Diagnosis is commonly done by examining a tissue sample obtained from a biopsy of the tumor. But a blood sample has also been used to make the diagnosis. Once the tumor is identified, scientists use various techniques (e. g., biomarker or molecular testing, genomic profiling) to identify changes in genes (mutations) and gather information on the growth and spread of the tumor.


Armed with better information concerning the make-up and mutations of certain tumors, doctors can implement a targeted treatment program, precise medicine, to benefit patients. Precision medicine doesn’t have the approach that “one size fits all” in treating patients. This personalized approach in managing a person’s problem considers differences in individual’s genes and lifestyles. The goal of precision medicine is to provide the right treatments to as many patients as possible, in the right way and at the right time.


The American Cancer Society lists the more common types of cancers where precision medicine is being used to help with treatment:

  • Colorectal cancer
  • Breast cancer
  • Lung cancer
  • Certain types of leukemia
  • Certain types of lymphoma
  • Melanoma
  • Esophageal cancer
  • Stomach cancer
  • Ovarian cancer
  • Thyroid cancer


Biomarker testing is a way to look for genes, proteins, or other substances that can provide information about cancer.
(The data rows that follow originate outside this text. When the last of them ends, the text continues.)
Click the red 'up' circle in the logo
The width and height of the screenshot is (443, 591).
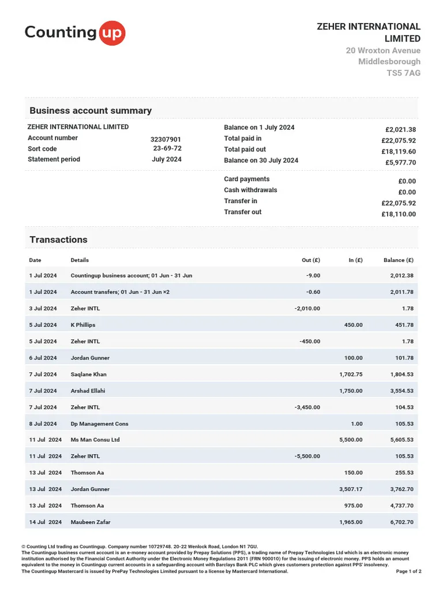[111, 32]
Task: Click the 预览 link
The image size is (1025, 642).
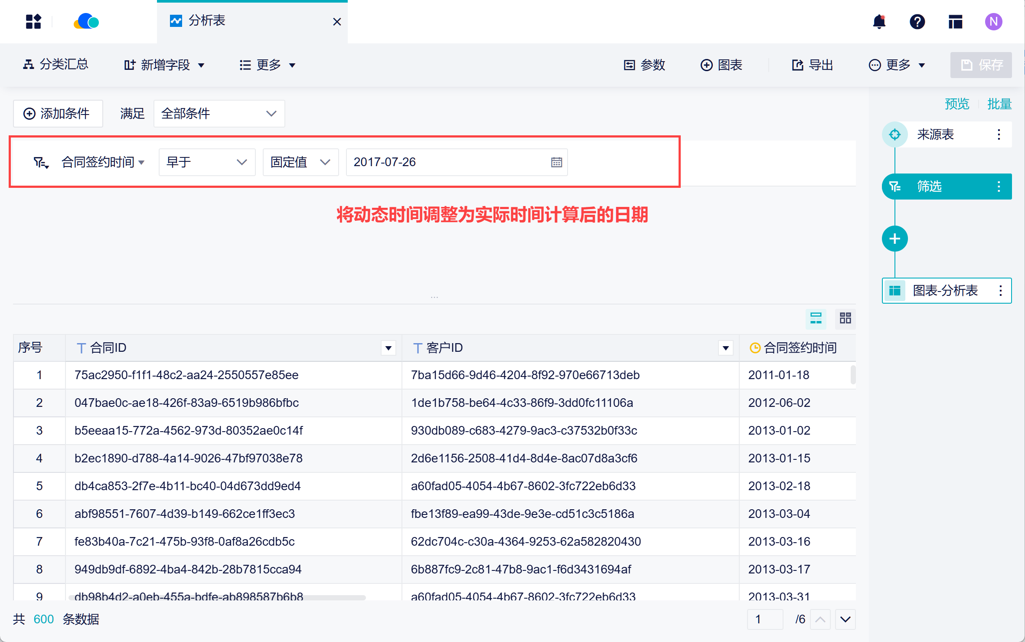Action: [956, 104]
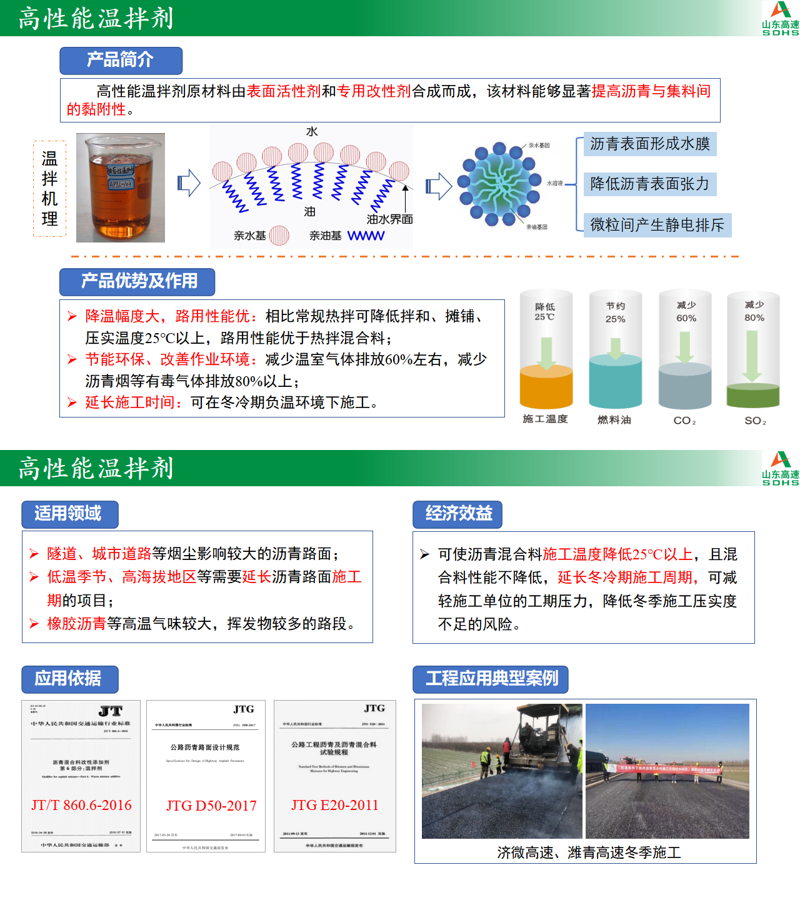Open the 适用领域 section label
The image size is (800, 900).
click(69, 514)
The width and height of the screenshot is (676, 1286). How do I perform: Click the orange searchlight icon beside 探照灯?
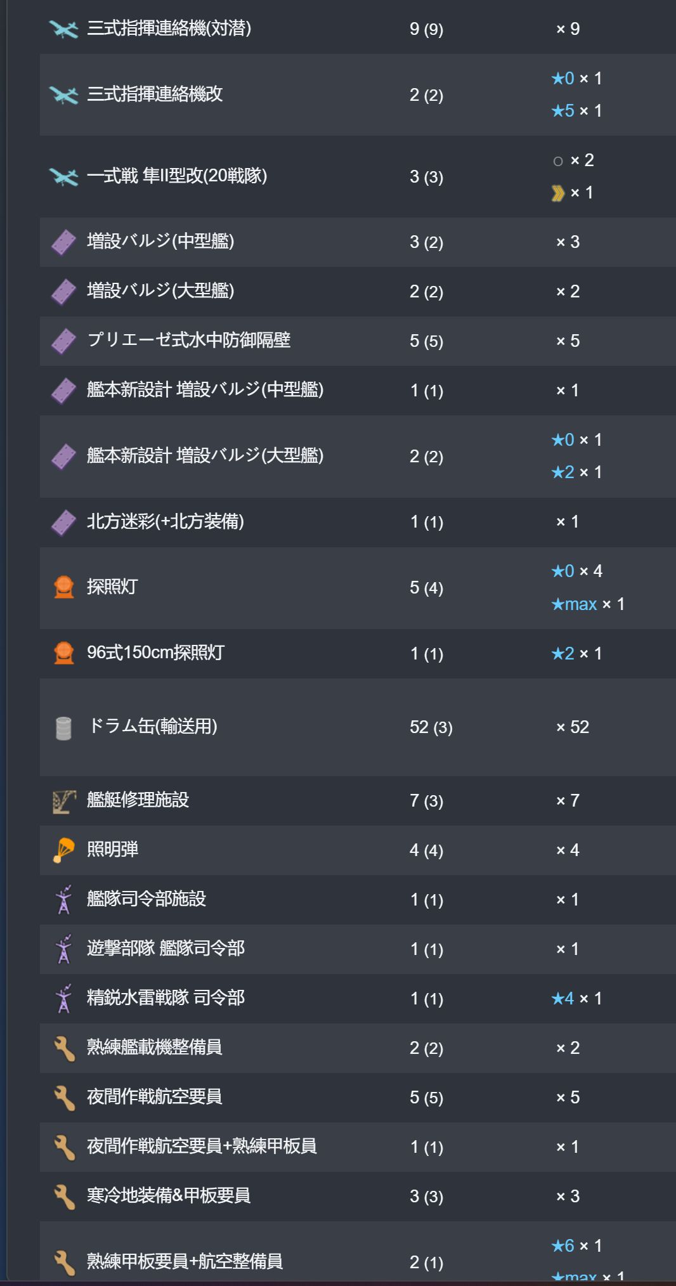pos(63,587)
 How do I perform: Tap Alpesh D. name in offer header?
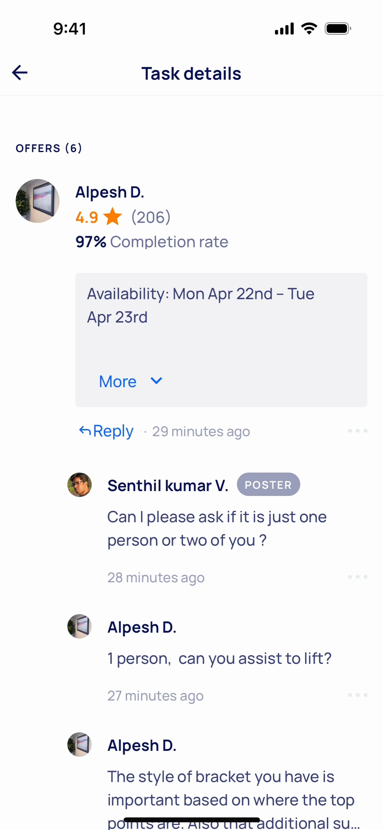pos(110,192)
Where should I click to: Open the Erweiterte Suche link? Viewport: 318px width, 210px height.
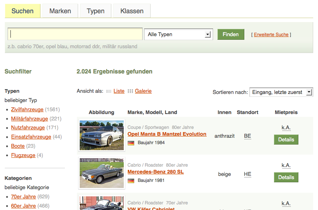pos(271,35)

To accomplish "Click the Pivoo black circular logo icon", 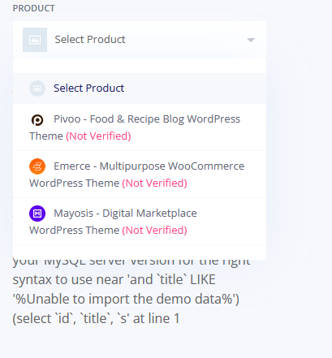I will click(37, 120).
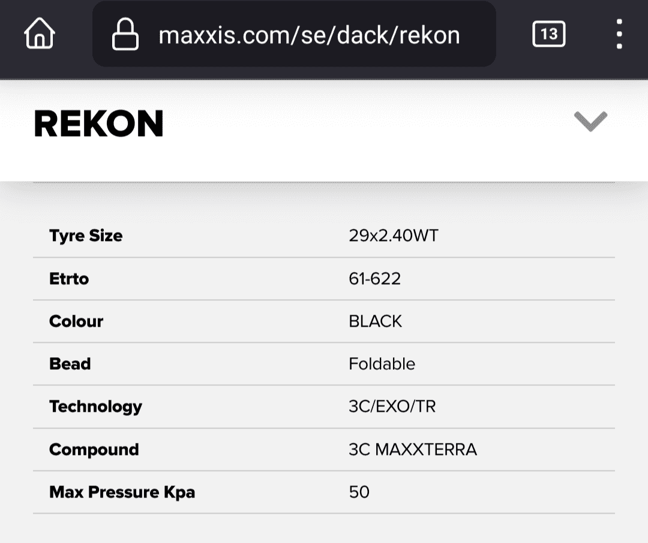
Task: Select the Tyre Size row label
Action: [x=86, y=236]
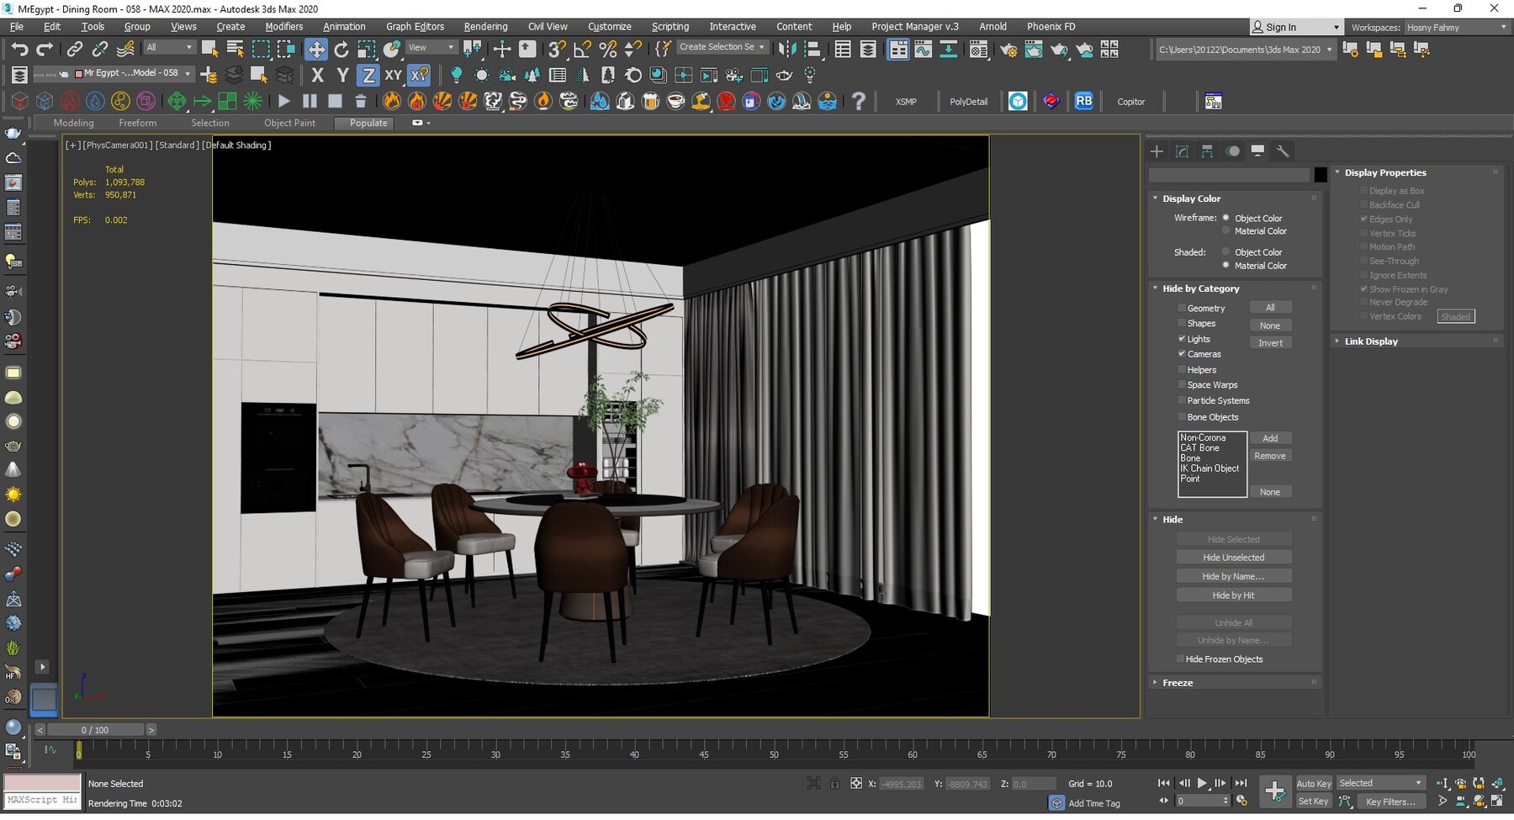Uncheck Lights under Hide by Category
The width and height of the screenshot is (1514, 820).
(x=1183, y=339)
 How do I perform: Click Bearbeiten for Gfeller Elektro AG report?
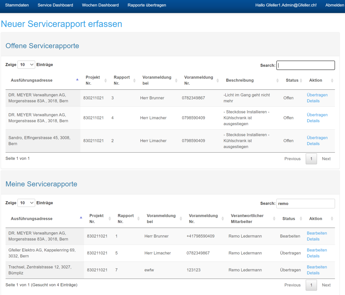[x=317, y=250]
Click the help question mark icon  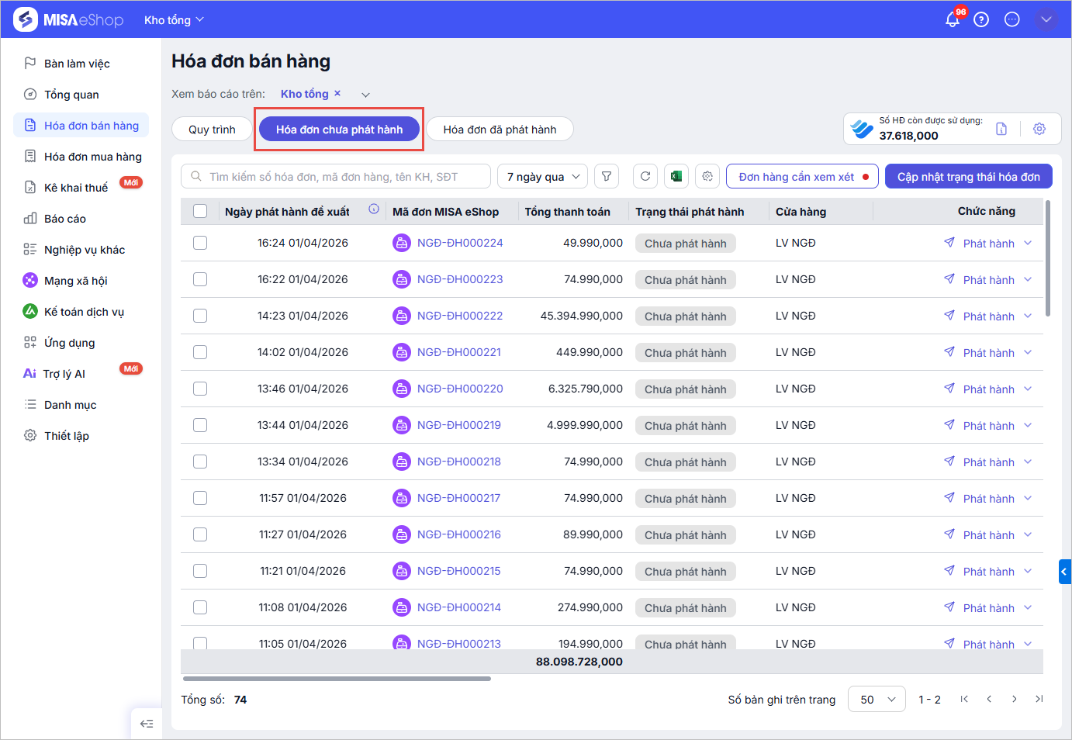[981, 20]
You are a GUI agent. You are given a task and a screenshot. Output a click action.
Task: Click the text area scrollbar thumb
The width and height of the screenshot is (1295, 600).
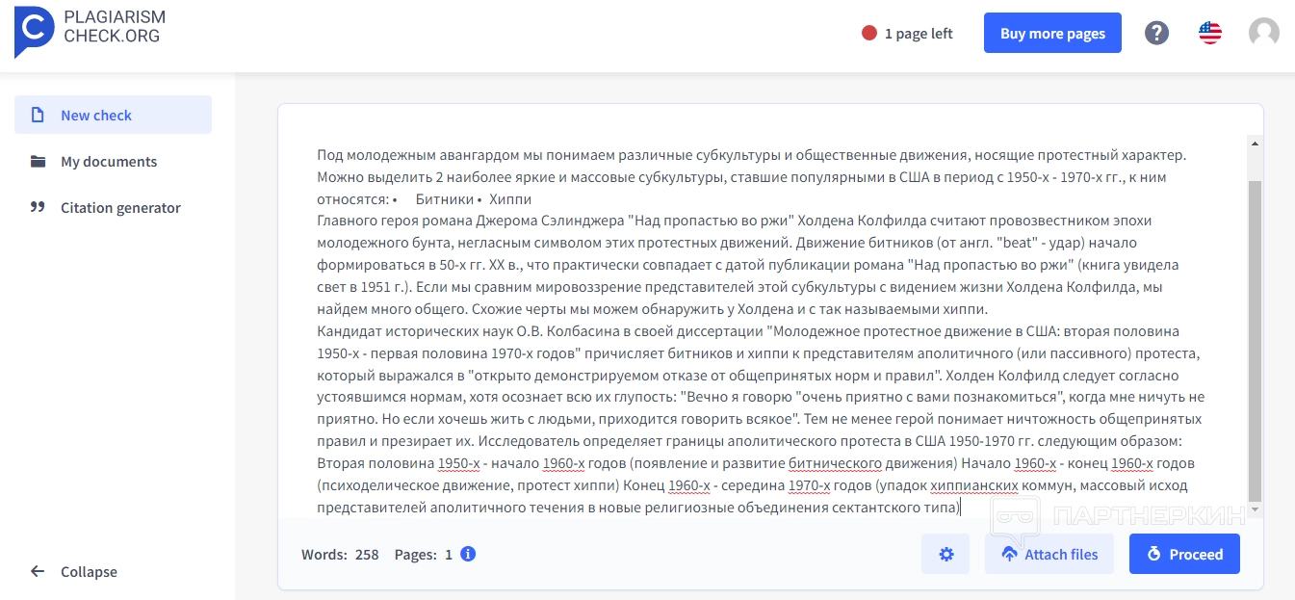pos(1254,337)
Designer Medicine — Precision or Personalized Medicine


  1. Karl Gruber; Smoking Smothers Your Genes; Science December22, 2012
  2. American Cancer Society; Genes and Cancer; August 31, 2022
  3. American Cancer Society; Biomarker Tests and Cancer Treatment; September 21, 2022
  4. MedlinePlus; What is Precise Medicine? May 17, 2022
  5. Heather Collins, MS, et al; Information Needs in the Precision Medicine Era: How Genetics Home Reference Can Help; Interact J Med Res. 2016 Apr-Jun;

This article is intended solely as a learning experience. Please consult your physician for diagnostic and treatment options.